EXERCISE PROMPT: Repeat verbatim, and only, the lines of the data below, beginning at the line that contains "Given: Open the income account lookup icon" and stopping after the line that contains "Click the waveform".

DATASET EXCERPTS:
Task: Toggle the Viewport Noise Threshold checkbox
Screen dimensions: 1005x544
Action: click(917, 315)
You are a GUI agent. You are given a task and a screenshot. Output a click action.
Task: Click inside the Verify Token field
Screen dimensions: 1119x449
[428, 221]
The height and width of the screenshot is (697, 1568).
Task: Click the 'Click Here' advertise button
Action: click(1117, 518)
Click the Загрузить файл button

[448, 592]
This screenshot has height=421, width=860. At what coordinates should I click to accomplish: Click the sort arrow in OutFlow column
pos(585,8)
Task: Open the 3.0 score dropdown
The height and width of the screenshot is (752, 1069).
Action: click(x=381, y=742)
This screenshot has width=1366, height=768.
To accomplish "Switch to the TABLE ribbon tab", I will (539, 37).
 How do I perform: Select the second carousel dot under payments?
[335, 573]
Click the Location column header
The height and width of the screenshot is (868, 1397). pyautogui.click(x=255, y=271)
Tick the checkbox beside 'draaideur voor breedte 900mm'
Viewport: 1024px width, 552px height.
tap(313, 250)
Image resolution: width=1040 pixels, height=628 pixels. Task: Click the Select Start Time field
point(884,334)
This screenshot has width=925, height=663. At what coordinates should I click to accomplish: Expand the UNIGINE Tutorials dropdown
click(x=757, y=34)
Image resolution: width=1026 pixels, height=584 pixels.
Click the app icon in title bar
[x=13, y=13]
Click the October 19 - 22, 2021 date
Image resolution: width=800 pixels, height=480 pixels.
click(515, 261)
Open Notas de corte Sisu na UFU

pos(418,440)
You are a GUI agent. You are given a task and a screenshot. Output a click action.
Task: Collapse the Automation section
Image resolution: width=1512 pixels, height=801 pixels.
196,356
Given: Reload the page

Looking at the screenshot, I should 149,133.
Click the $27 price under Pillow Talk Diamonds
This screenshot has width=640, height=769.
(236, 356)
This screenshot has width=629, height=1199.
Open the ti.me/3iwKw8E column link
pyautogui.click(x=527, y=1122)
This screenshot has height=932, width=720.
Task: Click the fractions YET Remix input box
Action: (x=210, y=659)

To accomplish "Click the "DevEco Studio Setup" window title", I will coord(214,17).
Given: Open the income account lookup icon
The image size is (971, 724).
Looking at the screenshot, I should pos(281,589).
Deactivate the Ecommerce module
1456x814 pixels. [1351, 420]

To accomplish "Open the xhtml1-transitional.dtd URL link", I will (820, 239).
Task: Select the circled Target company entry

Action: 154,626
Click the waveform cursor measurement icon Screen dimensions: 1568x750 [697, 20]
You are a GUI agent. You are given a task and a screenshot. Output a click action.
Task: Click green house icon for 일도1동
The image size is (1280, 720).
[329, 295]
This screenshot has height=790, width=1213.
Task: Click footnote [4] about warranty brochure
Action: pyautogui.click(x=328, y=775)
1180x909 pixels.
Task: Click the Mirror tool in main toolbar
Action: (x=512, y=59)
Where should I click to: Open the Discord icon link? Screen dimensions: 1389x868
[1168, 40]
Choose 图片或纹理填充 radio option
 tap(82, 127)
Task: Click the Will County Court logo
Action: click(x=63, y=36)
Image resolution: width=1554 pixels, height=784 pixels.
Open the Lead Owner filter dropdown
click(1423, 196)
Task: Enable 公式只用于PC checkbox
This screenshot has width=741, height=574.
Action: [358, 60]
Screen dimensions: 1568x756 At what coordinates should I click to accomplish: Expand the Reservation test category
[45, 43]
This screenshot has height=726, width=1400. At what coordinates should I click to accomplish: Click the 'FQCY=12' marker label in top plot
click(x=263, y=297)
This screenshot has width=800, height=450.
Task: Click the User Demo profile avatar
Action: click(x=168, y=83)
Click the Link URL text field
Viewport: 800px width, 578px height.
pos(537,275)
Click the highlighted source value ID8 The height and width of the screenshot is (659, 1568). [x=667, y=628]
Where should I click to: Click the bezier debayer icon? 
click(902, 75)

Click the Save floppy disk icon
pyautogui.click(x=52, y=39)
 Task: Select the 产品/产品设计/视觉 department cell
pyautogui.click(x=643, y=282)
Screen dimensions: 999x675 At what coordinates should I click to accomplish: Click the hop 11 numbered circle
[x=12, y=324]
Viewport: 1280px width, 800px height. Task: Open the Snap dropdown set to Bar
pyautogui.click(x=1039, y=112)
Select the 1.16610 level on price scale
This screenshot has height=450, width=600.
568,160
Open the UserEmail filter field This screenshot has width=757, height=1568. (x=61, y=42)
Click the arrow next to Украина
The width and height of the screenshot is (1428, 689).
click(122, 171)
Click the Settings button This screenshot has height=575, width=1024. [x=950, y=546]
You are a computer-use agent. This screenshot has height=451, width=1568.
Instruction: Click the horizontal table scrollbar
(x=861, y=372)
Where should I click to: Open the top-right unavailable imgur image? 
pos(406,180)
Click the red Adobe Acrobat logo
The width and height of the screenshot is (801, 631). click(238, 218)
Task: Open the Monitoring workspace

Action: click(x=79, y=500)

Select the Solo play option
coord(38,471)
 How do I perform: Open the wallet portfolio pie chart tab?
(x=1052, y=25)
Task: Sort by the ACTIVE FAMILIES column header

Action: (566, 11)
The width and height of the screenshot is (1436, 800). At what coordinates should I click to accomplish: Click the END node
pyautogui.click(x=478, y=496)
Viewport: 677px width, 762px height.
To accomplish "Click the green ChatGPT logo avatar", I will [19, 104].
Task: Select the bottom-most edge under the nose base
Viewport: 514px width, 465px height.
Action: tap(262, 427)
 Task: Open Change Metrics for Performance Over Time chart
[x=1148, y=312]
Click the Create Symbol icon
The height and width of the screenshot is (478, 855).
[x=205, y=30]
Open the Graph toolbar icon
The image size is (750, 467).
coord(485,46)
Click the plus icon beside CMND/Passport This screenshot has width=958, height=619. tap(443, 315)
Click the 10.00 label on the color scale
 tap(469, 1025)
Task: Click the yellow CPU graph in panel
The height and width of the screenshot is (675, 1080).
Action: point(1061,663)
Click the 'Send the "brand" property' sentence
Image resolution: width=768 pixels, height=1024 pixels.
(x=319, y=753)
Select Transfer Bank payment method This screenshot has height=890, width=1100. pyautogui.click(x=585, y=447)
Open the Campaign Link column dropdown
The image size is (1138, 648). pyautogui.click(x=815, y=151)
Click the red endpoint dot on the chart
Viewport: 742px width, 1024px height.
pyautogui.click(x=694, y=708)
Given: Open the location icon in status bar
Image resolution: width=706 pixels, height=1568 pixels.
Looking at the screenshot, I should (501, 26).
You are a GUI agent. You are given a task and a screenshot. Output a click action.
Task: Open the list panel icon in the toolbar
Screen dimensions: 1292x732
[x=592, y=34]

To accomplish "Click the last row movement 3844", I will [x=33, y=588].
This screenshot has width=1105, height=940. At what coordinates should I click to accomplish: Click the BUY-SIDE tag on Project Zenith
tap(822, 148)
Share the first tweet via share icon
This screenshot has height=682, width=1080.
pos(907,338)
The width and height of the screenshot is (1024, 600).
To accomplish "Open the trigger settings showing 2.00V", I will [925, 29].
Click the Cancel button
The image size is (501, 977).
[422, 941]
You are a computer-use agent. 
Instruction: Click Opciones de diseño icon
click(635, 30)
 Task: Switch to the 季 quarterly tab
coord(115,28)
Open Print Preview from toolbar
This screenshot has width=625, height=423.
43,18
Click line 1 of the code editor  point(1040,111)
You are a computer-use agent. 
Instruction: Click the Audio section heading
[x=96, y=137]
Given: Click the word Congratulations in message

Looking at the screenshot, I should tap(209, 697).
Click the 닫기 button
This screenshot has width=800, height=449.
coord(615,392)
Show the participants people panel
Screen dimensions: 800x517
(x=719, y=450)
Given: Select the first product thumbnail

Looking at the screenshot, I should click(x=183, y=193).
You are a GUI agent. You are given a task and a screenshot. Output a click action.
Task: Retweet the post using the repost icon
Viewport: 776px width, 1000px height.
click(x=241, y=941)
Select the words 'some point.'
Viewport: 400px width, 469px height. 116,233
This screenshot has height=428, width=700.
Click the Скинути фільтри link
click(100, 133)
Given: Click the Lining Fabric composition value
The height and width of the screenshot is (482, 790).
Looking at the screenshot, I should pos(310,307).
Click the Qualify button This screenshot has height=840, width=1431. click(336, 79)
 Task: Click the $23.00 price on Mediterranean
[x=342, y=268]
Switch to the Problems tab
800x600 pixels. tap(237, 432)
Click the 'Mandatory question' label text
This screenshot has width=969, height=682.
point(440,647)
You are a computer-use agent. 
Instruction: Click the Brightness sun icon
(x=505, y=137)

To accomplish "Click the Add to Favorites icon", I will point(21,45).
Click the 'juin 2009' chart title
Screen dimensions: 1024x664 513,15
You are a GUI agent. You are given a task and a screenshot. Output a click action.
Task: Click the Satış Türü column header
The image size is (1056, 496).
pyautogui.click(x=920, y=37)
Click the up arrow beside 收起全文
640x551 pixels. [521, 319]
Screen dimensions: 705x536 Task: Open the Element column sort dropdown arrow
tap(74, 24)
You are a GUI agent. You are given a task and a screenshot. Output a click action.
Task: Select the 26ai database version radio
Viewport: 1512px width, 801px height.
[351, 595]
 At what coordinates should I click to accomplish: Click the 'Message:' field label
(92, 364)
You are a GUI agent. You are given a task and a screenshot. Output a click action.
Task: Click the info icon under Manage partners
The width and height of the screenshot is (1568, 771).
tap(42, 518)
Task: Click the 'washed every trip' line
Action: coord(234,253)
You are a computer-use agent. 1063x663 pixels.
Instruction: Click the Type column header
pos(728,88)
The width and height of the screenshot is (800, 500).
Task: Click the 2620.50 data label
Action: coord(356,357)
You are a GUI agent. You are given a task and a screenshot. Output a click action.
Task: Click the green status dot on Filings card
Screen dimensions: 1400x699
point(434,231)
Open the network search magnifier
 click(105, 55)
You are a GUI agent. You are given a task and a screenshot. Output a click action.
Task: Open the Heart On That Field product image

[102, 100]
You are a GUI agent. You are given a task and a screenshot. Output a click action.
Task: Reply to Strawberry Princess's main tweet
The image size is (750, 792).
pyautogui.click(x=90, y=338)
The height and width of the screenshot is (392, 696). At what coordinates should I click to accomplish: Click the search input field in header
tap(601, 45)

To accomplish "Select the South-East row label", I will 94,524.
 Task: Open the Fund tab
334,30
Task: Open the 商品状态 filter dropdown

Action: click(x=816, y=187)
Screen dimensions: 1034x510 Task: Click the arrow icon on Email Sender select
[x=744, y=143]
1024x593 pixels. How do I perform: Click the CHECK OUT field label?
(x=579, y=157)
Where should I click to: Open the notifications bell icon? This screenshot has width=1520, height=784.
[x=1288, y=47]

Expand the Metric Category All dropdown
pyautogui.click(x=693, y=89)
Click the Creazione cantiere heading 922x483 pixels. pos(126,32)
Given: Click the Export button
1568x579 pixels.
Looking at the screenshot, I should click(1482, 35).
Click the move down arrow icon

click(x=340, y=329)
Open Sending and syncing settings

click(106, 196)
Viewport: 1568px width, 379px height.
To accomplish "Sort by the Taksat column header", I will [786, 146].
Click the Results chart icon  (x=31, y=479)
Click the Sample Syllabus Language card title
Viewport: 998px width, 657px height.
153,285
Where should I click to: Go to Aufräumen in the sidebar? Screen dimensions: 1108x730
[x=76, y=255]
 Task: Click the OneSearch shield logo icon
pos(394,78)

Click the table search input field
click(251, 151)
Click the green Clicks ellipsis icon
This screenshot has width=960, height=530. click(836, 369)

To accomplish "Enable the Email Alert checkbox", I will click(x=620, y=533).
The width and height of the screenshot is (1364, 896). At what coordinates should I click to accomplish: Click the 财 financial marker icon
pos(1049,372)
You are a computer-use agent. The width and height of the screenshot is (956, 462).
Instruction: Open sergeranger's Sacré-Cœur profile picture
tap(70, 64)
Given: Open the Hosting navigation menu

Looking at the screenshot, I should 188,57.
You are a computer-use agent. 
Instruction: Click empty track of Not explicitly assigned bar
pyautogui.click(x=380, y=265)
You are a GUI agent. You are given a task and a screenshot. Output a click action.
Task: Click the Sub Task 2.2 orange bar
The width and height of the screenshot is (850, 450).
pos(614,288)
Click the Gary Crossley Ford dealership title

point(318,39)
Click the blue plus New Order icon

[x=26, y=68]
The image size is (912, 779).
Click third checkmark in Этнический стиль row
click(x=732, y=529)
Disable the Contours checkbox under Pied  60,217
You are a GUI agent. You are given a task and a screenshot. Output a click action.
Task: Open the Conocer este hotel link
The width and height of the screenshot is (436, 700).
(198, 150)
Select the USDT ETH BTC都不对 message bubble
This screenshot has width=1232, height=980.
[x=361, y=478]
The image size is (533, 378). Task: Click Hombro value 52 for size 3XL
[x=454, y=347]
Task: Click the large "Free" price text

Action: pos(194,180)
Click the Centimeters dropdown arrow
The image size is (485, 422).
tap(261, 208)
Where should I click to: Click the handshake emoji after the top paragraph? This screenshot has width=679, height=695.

OUTPUT OF THE EXERCISE:
Given: Open the income account lookup icon
The image size is (971, 724).
Looking at the screenshot, I should pos(281,589).
Deactivate the Ecommerce module
1456x814 pixels. [1351, 420]

To accomplish "Open the xhtml1-transitional.dtd URL link", I will (820, 239).
Task: Select the circled Target company entry

Action: 154,626
Click the waveform cursor measurement icon Screen dimensions: 1568x750 [697, 20]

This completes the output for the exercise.